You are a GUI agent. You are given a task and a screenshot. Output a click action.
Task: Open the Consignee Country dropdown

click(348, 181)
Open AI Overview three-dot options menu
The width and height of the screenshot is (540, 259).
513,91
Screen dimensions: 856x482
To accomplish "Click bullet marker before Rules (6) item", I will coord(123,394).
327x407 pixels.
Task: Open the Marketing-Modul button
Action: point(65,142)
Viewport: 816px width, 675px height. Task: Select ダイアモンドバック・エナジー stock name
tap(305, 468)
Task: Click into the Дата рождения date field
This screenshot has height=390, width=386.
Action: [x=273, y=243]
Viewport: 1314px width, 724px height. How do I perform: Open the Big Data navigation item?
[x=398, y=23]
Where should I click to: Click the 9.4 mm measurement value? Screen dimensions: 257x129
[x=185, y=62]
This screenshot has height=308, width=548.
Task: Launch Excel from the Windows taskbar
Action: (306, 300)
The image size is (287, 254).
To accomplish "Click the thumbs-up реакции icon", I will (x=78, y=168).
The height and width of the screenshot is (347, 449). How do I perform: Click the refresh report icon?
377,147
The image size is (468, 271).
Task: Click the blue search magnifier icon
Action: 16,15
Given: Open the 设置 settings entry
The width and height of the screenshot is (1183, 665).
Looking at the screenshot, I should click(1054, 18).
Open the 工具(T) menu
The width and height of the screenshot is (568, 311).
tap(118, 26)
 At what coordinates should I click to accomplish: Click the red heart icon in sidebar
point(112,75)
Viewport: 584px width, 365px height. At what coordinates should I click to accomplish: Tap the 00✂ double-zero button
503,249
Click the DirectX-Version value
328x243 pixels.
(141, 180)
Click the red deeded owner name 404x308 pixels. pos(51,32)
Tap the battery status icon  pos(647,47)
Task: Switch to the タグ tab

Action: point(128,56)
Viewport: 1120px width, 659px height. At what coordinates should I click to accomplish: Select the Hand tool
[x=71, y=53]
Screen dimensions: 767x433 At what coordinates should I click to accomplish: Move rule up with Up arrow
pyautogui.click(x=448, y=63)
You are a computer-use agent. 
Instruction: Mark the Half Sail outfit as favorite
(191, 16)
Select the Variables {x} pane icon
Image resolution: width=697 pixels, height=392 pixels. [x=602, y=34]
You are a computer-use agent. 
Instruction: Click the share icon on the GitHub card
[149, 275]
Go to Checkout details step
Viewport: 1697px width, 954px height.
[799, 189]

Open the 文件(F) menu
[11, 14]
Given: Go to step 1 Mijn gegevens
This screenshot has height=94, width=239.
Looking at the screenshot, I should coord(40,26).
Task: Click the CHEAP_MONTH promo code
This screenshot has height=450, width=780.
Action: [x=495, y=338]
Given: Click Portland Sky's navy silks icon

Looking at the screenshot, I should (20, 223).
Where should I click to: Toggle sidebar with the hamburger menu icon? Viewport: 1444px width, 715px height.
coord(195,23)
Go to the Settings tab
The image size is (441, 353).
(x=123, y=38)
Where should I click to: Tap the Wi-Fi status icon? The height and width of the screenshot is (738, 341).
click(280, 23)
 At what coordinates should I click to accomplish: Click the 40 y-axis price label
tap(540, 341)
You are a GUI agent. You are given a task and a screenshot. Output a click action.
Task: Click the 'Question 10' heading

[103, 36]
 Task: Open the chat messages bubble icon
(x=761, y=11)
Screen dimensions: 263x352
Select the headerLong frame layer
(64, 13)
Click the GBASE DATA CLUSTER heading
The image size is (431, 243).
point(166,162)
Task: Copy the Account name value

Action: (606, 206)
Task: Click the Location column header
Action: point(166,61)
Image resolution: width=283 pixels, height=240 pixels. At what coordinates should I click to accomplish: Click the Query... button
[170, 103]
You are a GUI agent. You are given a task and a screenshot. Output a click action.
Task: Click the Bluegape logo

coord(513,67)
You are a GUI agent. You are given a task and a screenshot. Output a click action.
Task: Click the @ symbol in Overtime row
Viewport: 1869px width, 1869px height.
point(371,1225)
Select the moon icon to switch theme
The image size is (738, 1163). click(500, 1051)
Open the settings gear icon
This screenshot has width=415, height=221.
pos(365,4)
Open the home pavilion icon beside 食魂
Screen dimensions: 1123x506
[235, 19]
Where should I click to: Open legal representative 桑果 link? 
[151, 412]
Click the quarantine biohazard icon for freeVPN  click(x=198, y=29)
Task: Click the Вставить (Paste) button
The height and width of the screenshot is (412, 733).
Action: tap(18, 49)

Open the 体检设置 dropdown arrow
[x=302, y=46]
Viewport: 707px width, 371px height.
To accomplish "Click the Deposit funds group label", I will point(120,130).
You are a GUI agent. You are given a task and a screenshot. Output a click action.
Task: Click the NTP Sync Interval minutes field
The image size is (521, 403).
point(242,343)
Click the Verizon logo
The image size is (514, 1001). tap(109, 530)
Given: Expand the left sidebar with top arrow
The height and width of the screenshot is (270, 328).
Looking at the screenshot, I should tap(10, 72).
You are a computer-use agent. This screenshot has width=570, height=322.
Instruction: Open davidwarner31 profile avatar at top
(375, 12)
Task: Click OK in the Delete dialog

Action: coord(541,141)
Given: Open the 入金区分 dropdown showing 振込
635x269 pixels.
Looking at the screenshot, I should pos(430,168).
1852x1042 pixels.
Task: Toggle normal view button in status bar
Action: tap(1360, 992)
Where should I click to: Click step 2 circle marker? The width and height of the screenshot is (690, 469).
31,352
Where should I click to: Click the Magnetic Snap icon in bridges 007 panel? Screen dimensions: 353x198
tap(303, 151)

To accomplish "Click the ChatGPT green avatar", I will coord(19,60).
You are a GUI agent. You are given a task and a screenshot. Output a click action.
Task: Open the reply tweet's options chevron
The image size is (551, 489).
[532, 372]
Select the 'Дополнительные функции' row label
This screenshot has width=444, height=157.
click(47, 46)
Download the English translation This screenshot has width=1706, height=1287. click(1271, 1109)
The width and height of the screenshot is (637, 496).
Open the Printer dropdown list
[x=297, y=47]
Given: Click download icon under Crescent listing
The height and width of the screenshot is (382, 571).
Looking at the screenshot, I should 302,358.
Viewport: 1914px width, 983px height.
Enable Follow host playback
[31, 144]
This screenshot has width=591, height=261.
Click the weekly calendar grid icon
○ ○ ○ ○ ○
▶ _What is being asked_
The records must be given again in full, exactly as shown.

▶ _Task answer_
You are a GUI agent. You are given a task and a screenshot. Output a click action.
Task: Open the Consignee Country dropdown

click(348, 181)
Open AI Overview three-dot options menu
The width and height of the screenshot is (540, 259).
513,91
Screen dimensions: 856x482
To accomplish "Click bullet marker before Rules (6) item", I will coord(123,394).
327x407 pixels.
Task: Open the Marketing-Modul button
Action: point(65,142)
Viewport: 816px width, 675px height. Task: Select ダイアモンドバック・エナジー stock name
tap(305, 468)
Task: Click into the Дата рождения date field
This screenshot has height=390, width=386.
Action: [x=273, y=243]
Viewport: 1314px width, 724px height. How do I perform: Open the Big Data navigation item?
[x=398, y=23]
Where should I click to: Click the 9.4 mm measurement value? Screen dimensions: 257x129
[x=185, y=62]
This screenshot has height=308, width=548.
Task: Launch Excel from the Windows taskbar
Action: (306, 300)
The image size is (287, 254).
To accomplish "Click the thumbs-up реакции icon", I will (x=78, y=168).
The height and width of the screenshot is (347, 449). How do I perform: Click the refresh report icon?
377,147
The image size is (468, 271).
Task: Click the blue search magnifier icon
Action: 16,15
Given: Open the 设置 settings entry
The width and height of the screenshot is (1183, 665).
Looking at the screenshot, I should click(1054, 18).
Open the 工具(T) menu
The width and height of the screenshot is (568, 311).
tap(118, 26)
 At what coordinates should I click to accomplish: Click the red heart icon in sidebar
point(112,75)
Viewport: 584px width, 365px height. At what coordinates should I click to accomplish: Tap the 00✂ double-zero button
503,249
Click the DirectX-Version value
328x243 pixels.
(141, 180)
Click the red deeded owner name 404x308 pixels. pos(51,32)
Tap the battery status icon  pos(647,47)
Task: Switch to the タグ tab

Action: point(128,56)
Viewport: 1120px width, 659px height. At what coordinates should I click to accomplish: Select the Hand tool
[x=71, y=53]
Screen dimensions: 767x433 At what coordinates should I click to accomplish: Move rule up with Up arrow
pyautogui.click(x=448, y=63)
You are a computer-use agent. 
Instruction: Mark the Half Sail outfit as favorite
(191, 16)
Select the Variables {x} pane icon
Image resolution: width=697 pixels, height=392 pixels. [x=602, y=34]
You are a computer-use agent. 
Instruction: Click the share icon on the GitHub card
[149, 275]
Go to Checkout details step
Viewport: 1697px width, 954px height.
[799, 189]

Open the 文件(F) menu
[11, 14]
Given: Go to step 1 Mijn gegevens
This screenshot has height=94, width=239.
Looking at the screenshot, I should coord(40,26).
Task: Click the CHEAP_MONTH promo code
This screenshot has height=450, width=780.
Action: [x=495, y=338]
Given: Click Portland Sky's navy silks icon

Looking at the screenshot, I should (20, 223).
Where should I click to: Toggle sidebar with the hamburger menu icon? Viewport: 1444px width, 715px height.
coord(195,23)
Go to the Settings tab
The image size is (441, 353).
(x=123, y=38)
Where should I click to: Tap the Wi-Fi status icon? The height and width of the screenshot is (738, 341).
click(280, 23)
 At what coordinates should I click to accomplish: Click the 40 y-axis price label
tap(540, 341)
You are a GUI agent. You are given a task and a screenshot. Output a click action.
Task: Click the 'Question 10' heading

[103, 36]
 Task: Open the chat messages bubble icon
(x=761, y=11)
Screen dimensions: 263x352
Select the headerLong frame layer
(64, 13)
Click the GBASE DATA CLUSTER heading
The image size is (431, 243).
point(166,162)
Task: Copy the Account name value

Action: (606, 206)
Task: Click the Location column header
Action: point(166,61)
Image resolution: width=283 pixels, height=240 pixels. At what coordinates should I click to accomplish: Click the Query... button
[170, 103]
You are a GUI agent. You are given a task and a screenshot. Output a click action.
Task: Click the Bluegape logo

coord(513,67)
You are a GUI agent. You are given a task and a screenshot. Output a click action.
Task: Click the @ symbol in Overtime row
Viewport: 1869px width, 1869px height.
point(371,1225)
Select the moon icon to switch theme
The image size is (738, 1163). click(500, 1051)
Open the settings gear icon
This screenshot has width=415, height=221.
pos(365,4)
Open the home pavilion icon beside 食魂
Screen dimensions: 1123x506
[235, 19]
Where should I click to: Open legal representative 桑果 link? 
[151, 412]
Click the quarantine biohazard icon for freeVPN  click(x=198, y=29)
Task: Click the Вставить (Paste) button
The height and width of the screenshot is (412, 733).
Action: tap(18, 49)

Open the 体检设置 dropdown arrow
[x=302, y=46]
Viewport: 707px width, 371px height.
To accomplish "Click the Deposit funds group label", I will point(120,130).
You are a GUI agent. You are given a task and a screenshot. Output a click action.
Task: Click the NTP Sync Interval minutes field
The image size is (521, 403).
point(242,343)
Click the Verizon logo
The image size is (514, 1001). tap(109, 530)
Given: Expand the left sidebar with top arrow
The height and width of the screenshot is (270, 328).
Looking at the screenshot, I should tap(10, 72).
You are a computer-use agent. This screenshot has width=570, height=322.
Instruction: Open davidwarner31 profile avatar at top
(375, 12)
Task: Click OK in the Delete dialog

Action: coord(541,141)
Given: Open the 入金区分 dropdown showing 振込
635x269 pixels.
Looking at the screenshot, I should pos(430,168).
1852x1042 pixels.
Task: Toggle normal view button in status bar
Action: tap(1360, 992)
Where should I click to: Click step 2 circle marker? The width and height of the screenshot is (690, 469).
31,352
Where should I click to: Click the Magnetic Snap icon in bridges 007 panel? Screen dimensions: 353x198
tap(303, 151)

To accomplish "Click the ChatGPT green avatar", I will coord(19,60).
You are a GUI agent. You are given a task and a screenshot. Output a click action.
Task: Open the reply tweet's options chevron
The image size is (551, 489).
[532, 372]
Select the 'Дополнительные функции' row label
This screenshot has width=444, height=157.
click(47, 46)
Download the English translation This screenshot has width=1706, height=1287. click(1271, 1109)
The width and height of the screenshot is (637, 496).
Open the Printer dropdown list
[x=297, y=47]
Given: Click download icon under Crescent listing
The height and width of the screenshot is (382, 571).
Looking at the screenshot, I should 302,358.
Viewport: 1914px width, 983px height.
Enable Follow host playback
[31, 144]
This screenshot has width=591, height=261.
Click the weekly calendar grid icon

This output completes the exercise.